自分が誰かに親切にしようとしたとき、必ずしもその思いは報われるわけではない。しかし、自分が優しさを向けた大勢の誰か一人は、自分と同じように優しさを持って生きるようになるかも知れない。

そうやって、人に優しくできる人が一人ずつでも増えていけば、世界は必ずより良い方向に向かっていく。


18.なぜお金に盲目してしまうのか


ここまで長々と書いてきた割には、ずいぶんとありきたりなことばかり言っていると思う。
お金を稼ぐために働くのではなく、他者に貢献するために働くべきである。給料が貰えることよりも、自分が誰かの役に立っていると思えることの方がずっと嬉しいことであり。
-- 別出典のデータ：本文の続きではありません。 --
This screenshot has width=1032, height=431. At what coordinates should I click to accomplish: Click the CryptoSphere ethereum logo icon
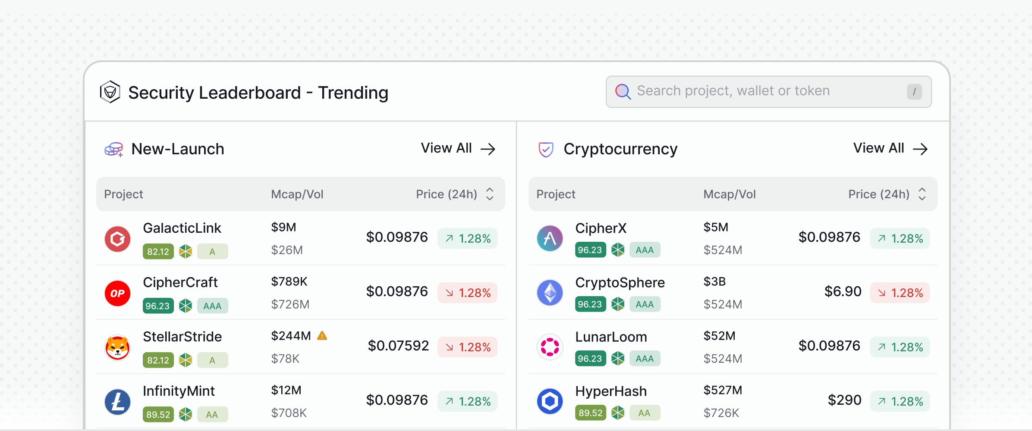(x=550, y=293)
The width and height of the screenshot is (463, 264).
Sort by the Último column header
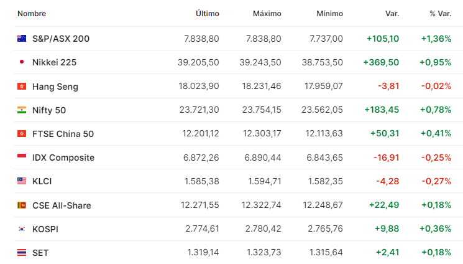(208, 14)
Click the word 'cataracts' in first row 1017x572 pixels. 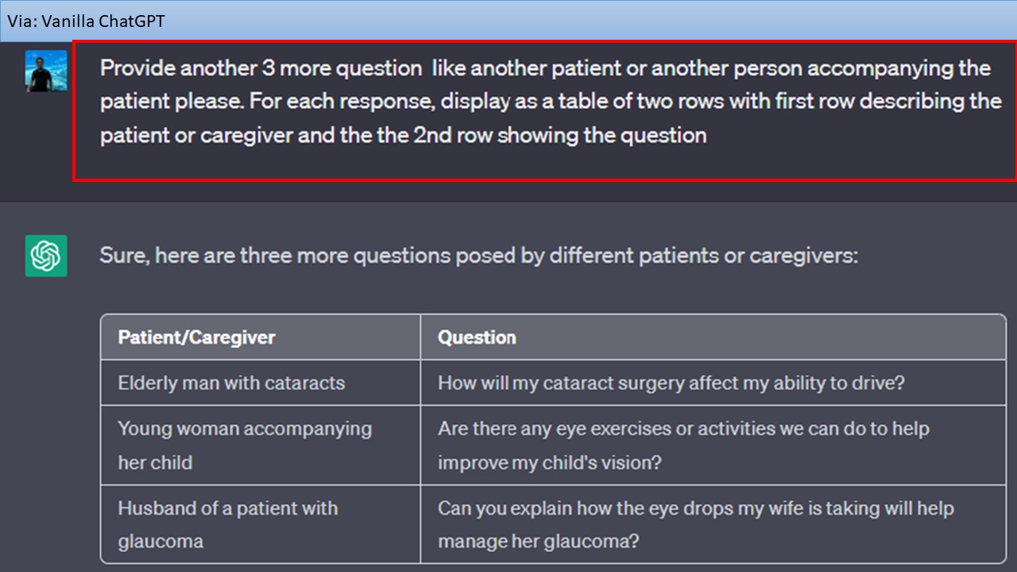[307, 383]
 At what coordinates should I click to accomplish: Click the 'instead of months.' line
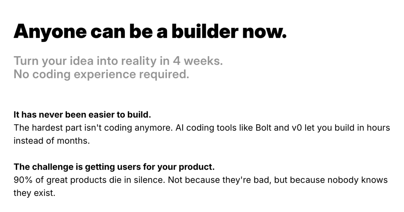coord(52,141)
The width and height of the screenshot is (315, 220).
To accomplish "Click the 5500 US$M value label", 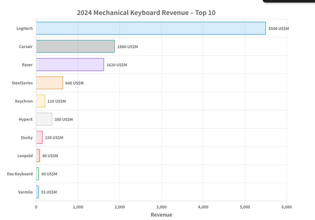I will pos(278,28).
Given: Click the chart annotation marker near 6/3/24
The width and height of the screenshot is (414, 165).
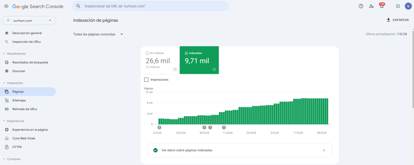Looking at the screenshot, I should pos(159,127).
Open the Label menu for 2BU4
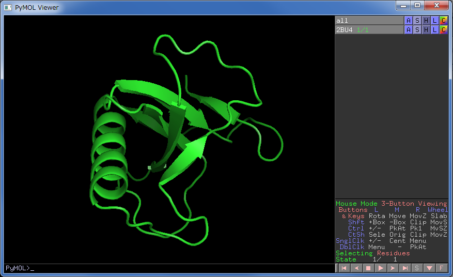 [x=435, y=30]
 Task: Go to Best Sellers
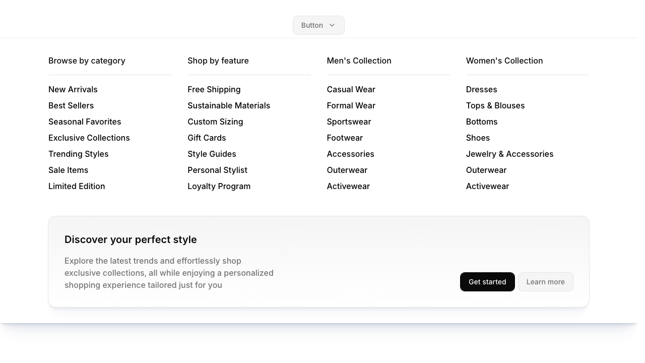tap(71, 105)
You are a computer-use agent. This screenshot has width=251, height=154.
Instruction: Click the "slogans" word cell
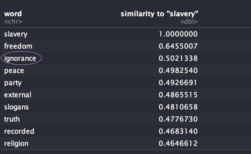16,107
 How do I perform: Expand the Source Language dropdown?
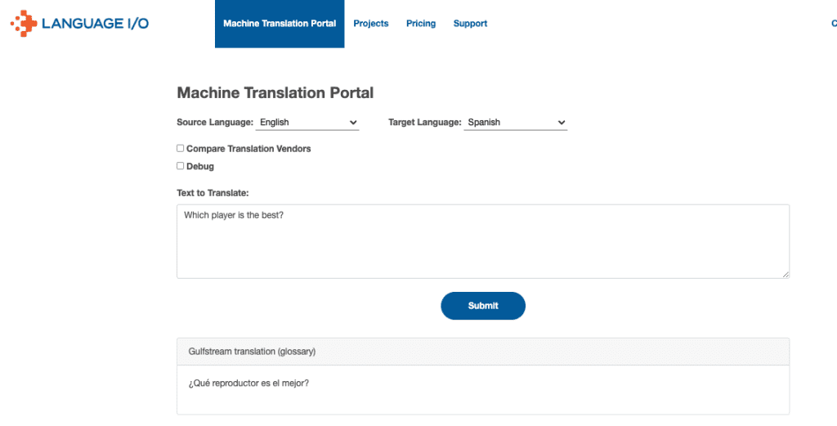(x=307, y=123)
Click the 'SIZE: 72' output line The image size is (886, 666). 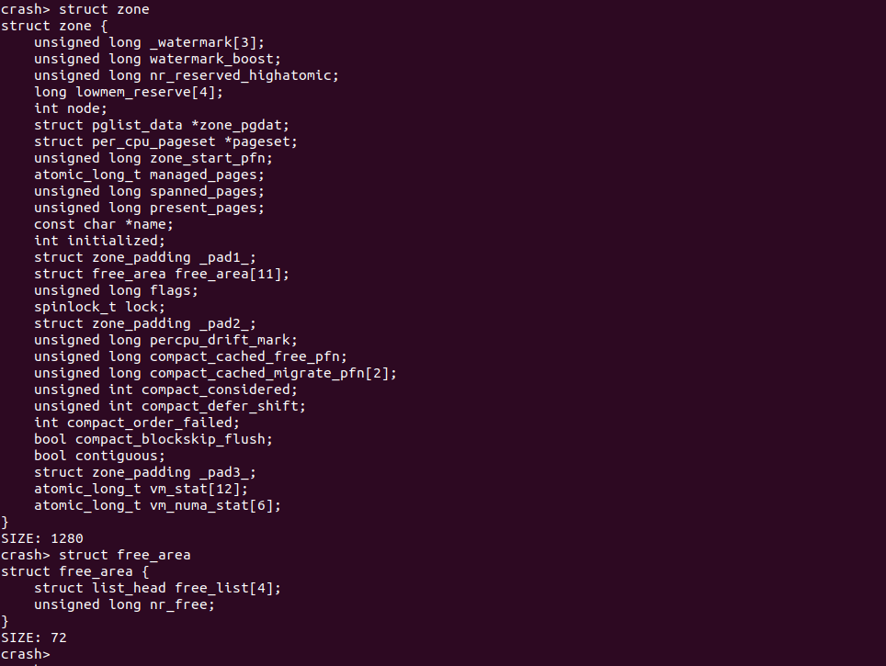coord(34,638)
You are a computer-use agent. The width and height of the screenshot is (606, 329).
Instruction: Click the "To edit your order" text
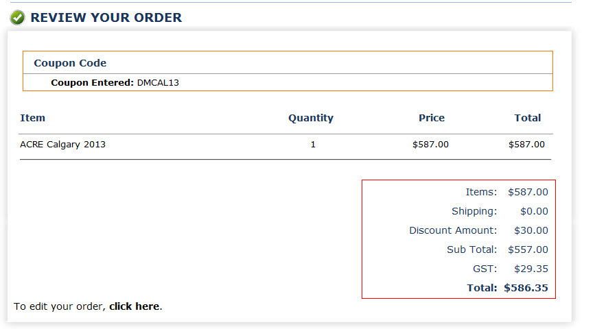59,306
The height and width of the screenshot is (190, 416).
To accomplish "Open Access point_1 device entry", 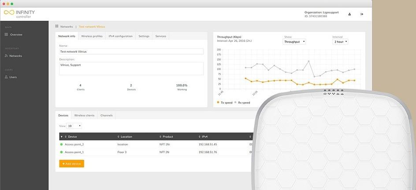I will pos(74,152).
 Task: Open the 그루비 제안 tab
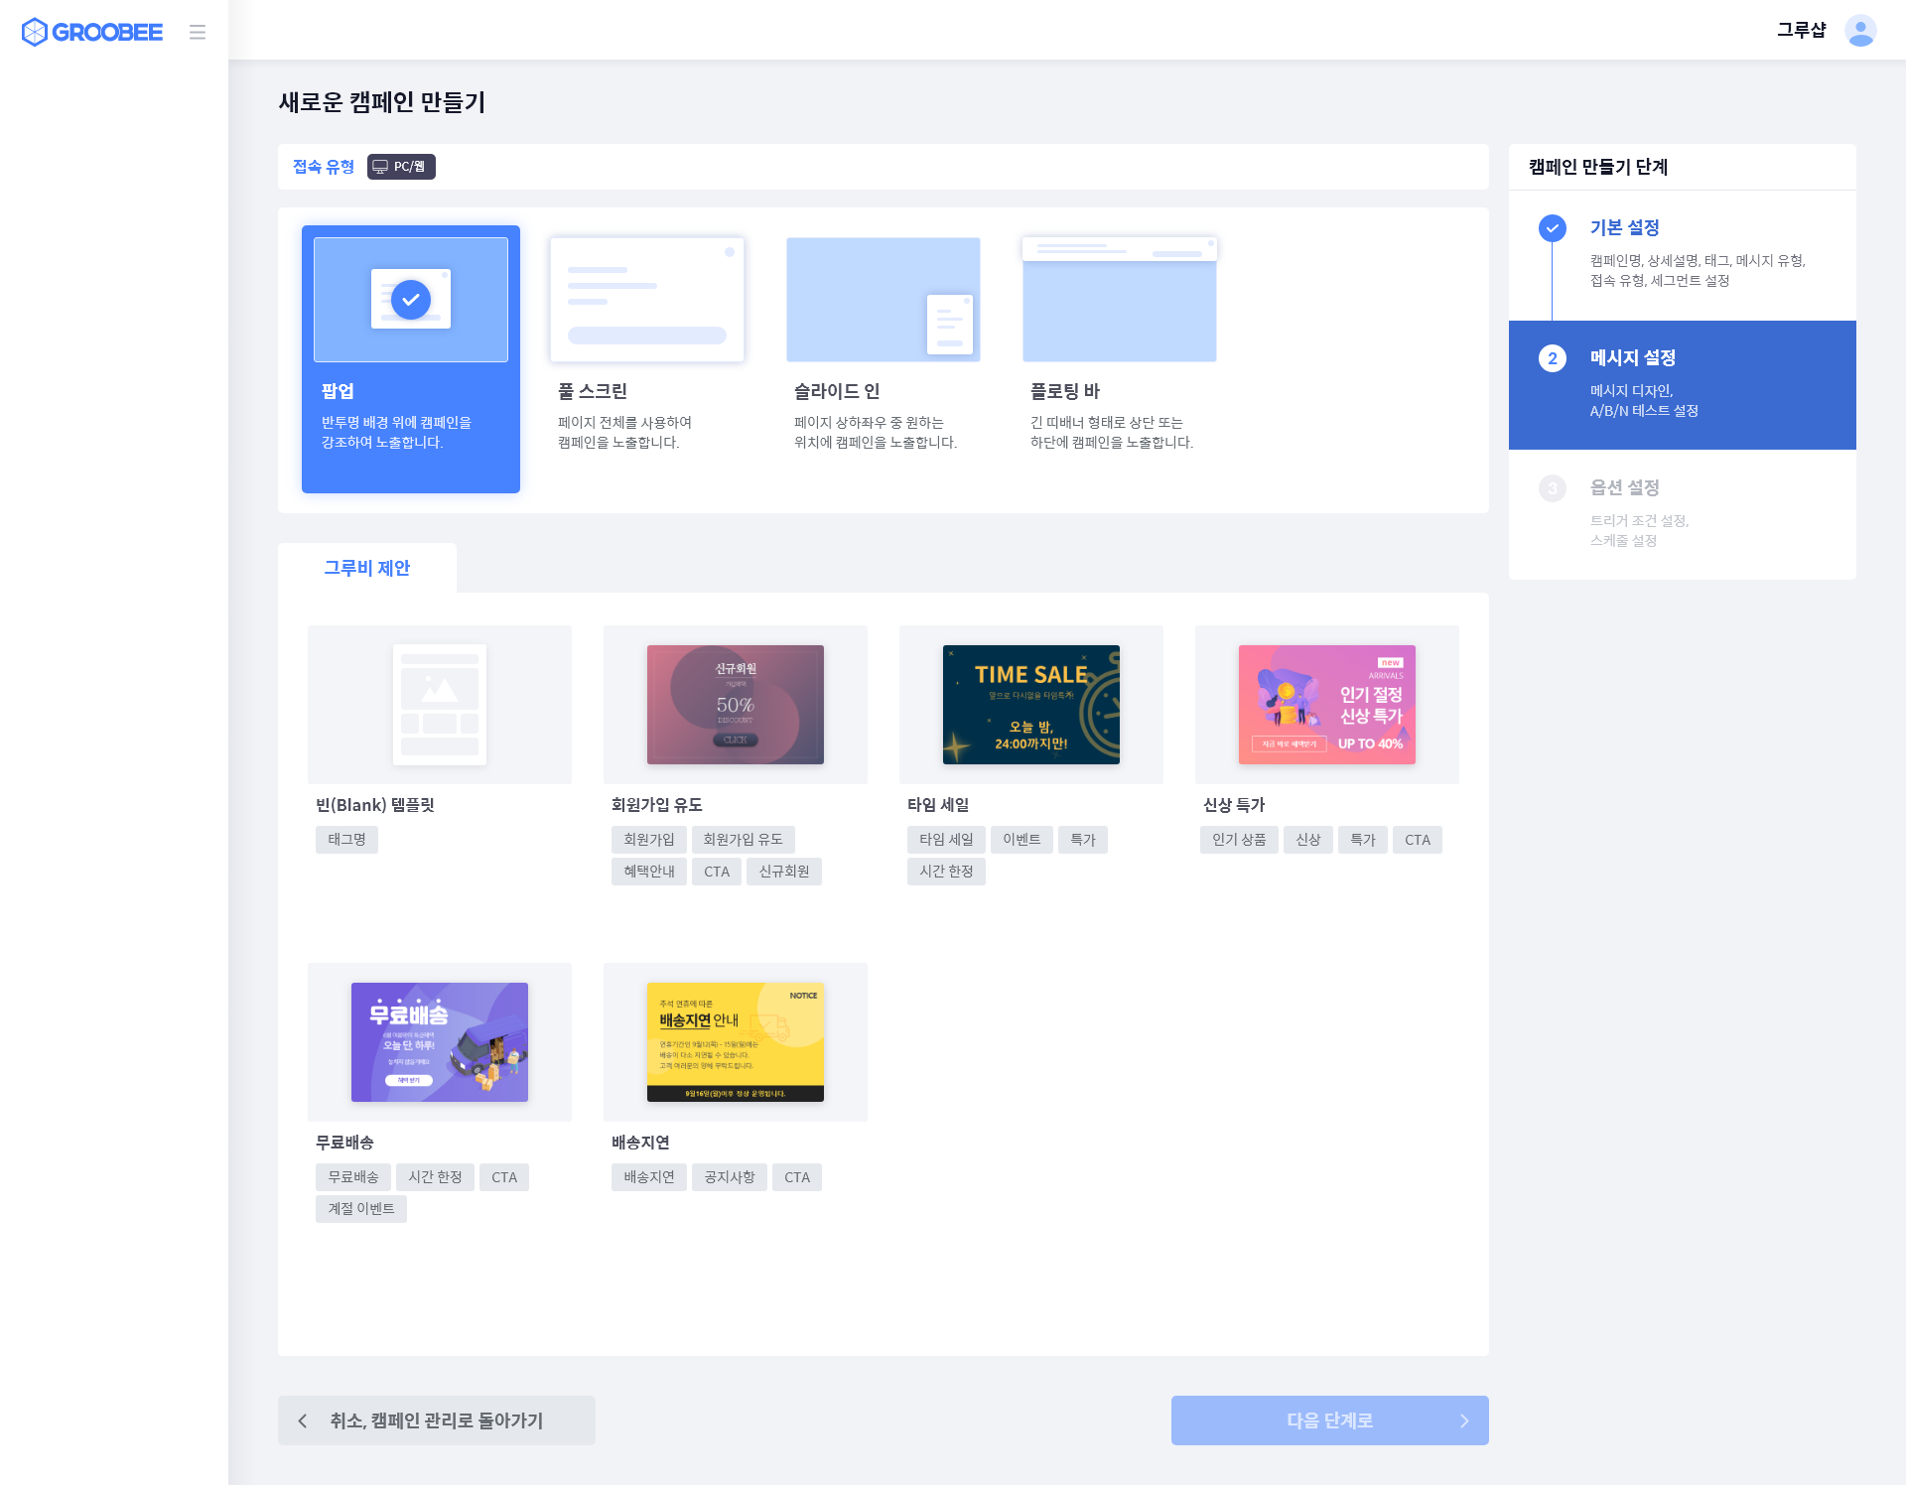(x=367, y=568)
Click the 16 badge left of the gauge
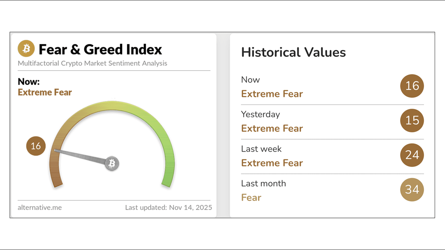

そして、経済的な豊かさよりも精神的な充足の方が幸せであるためにより重要である。

そうしたことは、今までいくらでも言われてきたことだ。では、それなのになぜ、人はお金を稼ぐことにばかり盲目してしまうのだろうか。あるいは、なぜ裕福な人を羨み妬み、自分は貧しいから不幸なのだと僻んでしまうのだろうか。

2つの理由が考えられる。1つ目は、何が幸せかが分からないからだ。裕福なら必ずしも幸せというわけではないと分かっていても、ではどうしたら幸せなのかは分からない。すると、幸福度それ自体を測ることはできないから、経済的な豊かさや社会的地位によってその尺度を代替しようとする。

より良い人生みたいなものは抽象的で漠然としていて、余程哲学が好きな人でもなければ考えてみてもよく分からない。だから、お金があること、地位が高いこと、物質的に豊かであること、才能や容姿に恵まれていること、そうした具体的な要素を通してでないと幸せというものを考えることができない。


19.社会的評価の欲求


2つ目は、人が社会的評価を気にするものだからである。一般にお金があることは良いこととされている。また、立派な仕事に就いていれば尊敬の眼差しを受けるし、優れた実績を残せば名声を浴びることができる。反対に、貧乏な人はみっともない、だらしないと思われる。誰にでもできる肉体労働などしていると、それしか出来ない、能力のない人だと思われる。一方で、他の誰かにはできない特別な仕事をする人は、代えのきかない、素晴らしい価値を持った人間だと見做される。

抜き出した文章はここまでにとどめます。